◆ Problem to work on: Below are records; extract exactly the lines from the one containing "Click the memory icon showing 10 GB" through the last, both included, and keep the pictures out.

◆ Data to process:

───

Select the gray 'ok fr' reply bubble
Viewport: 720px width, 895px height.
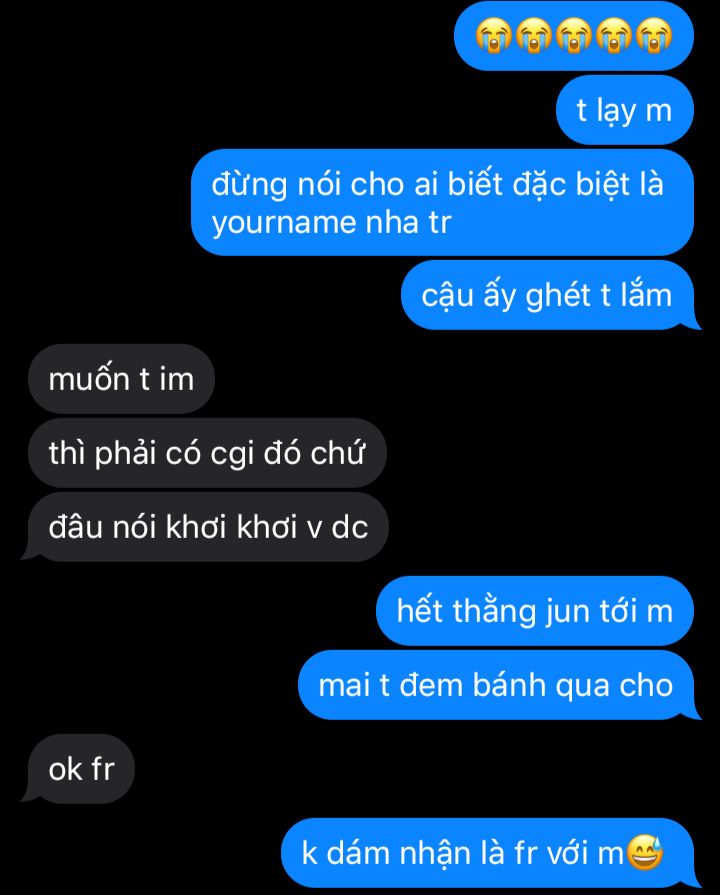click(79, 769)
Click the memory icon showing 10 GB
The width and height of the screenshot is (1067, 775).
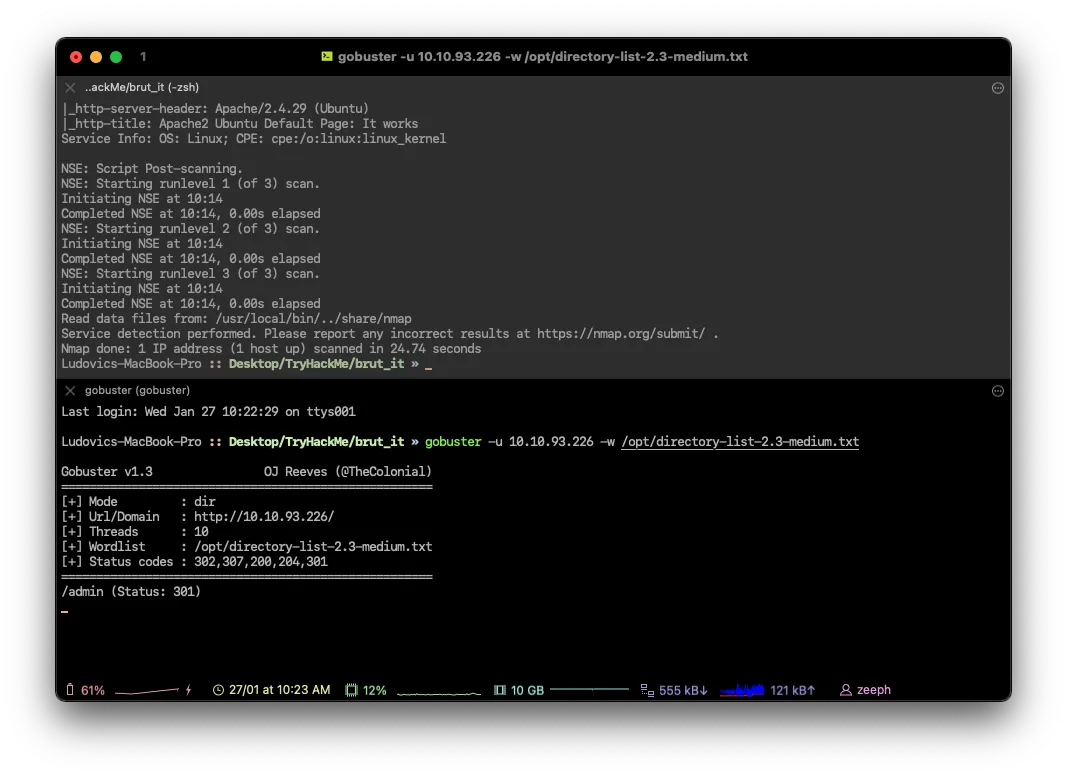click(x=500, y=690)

───

◆ Output of the exercise:
Click the memory icon showing 10 GB
The width and height of the screenshot is (1067, 775).
click(x=500, y=690)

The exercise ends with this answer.